Section 7.1(b) would allow VeriSign to offer .Net marketing or incentive programs to registrars in underserved geographies. It appears that, in practice, it would allow the availability of lower registration and renewal pricing to registrars in developing nations, quite possibly in conjunction with IDN domain names. Our reading of that provision is reinforced by revised provisions of Section 7.3(a), which state that programs explicitly permitted by Section 7.1(b) shall not be in violation of otherwise applicable uniform pricing requirements. ICANN has characterized this provision as being “designed to allow VeriSign to better serve the Internet community”.

Specifically, this Section would permit VeriSign, for purpose of supporting the development of the Internet in underserved geographies, to provide training, technical support, or marketing or incentive programs based upon the unique needs of registrars located in such geographies, so long as the .Net Registry treats similarly situated registrars the same and does not apply such programs arbitrarily. It further stipulates that Geographic regions must be defined broadly enough to allow the participation of multiple registrars, and may not favor any registrar in which VeriSign may have an ownership interest.

We have no general objection to the proposition that VeriSign should be permitted to undertake initiatives that facilitate the utilization of the Internet in the developing world. However, we believe that the present language needs to be substantially tightened to prevent potential abuse.

In this regard, we would suggest that –

• The term “underserved geographies” be tightly defined so that marketing and incentive programs in particular are targeted solely at those regions of greatest technical and economic need.

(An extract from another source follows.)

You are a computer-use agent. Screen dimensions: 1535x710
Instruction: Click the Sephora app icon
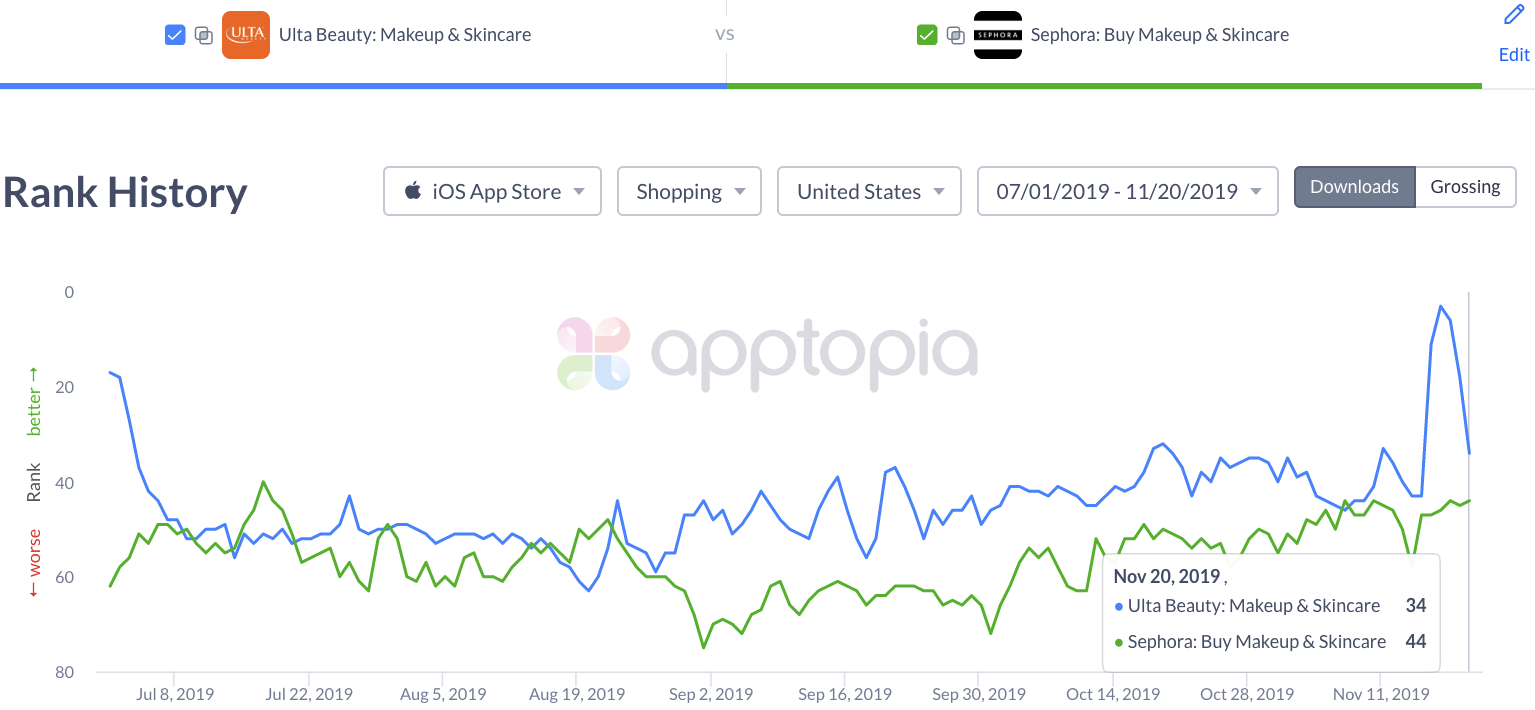[997, 34]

• The agreement set a “floor” limit on .Net prices made available in such underserved geographies for the purpose of assuring that they reflect the actual cost of provision and that the incentive program does not result in further cross-subsidization of developing world registrants by developed world registrants. In this regard, we must note that existing Section 7.2(a) of the agreement requires VeriSign to pay ICANN an annual Registry-Level Transaction fee of $.75 for each annual increment of an initial or renewal domain name registration, or for a domain name transfer — which is $.50 more than the fee charged at most gTLDs. This elevated fee is in turn referenced in Section 7.3(a), which states that ICANN “intends to apply this fee” to special restricted funds for the participation of developing country Internet communities in ICANN; enhancement of the Internet’s security and stability; and general operating funds. In short, existing .Net registrants already paid an additional $6.8 million (2010) through VeriSign to ICANN into a special fund that is intended to benefit “developing country Internet communities” first and foremost. We believe that ICANN should disclose to the community through a transparent accounting exactly how these restricted funds have actually been utilized in the past several years.

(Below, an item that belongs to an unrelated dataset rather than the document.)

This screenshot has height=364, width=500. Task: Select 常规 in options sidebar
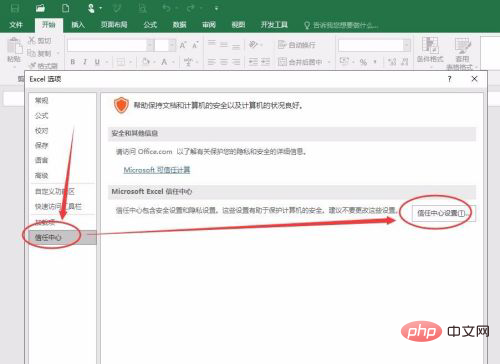point(42,100)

• That registrars located in such underserved geographies be restricted to making below-standard price domains available solely to registrants domiciled within such geographies, to prevent gaming of the incentive pricing system by either registrars or registrants.

Conclusion

We appreciate the opportunity to comment on the proposed revisions to the .Net registry agreement. It appears that VeriSign is entitled to presumptive renewal of the agreement under the terms of the existing agreement and that the proposed revisions are generally reasonable and consistent with other gTLD agreements. Our comments on the proposed revision are few and minor save for our adamant opposition to any suggestion that new gTLD RPMs be imposed on .Net as part of this contract renewal process. Finally, our positions on .Net revisions should not necessarily be viewed as indicative of our views on any proposed revision of the .Com agreement when it is up for renewal in 2012, as we reserve the right to review that agreement de novo when it becomes available for comment.

Thank you for your consideration of our views on this matter.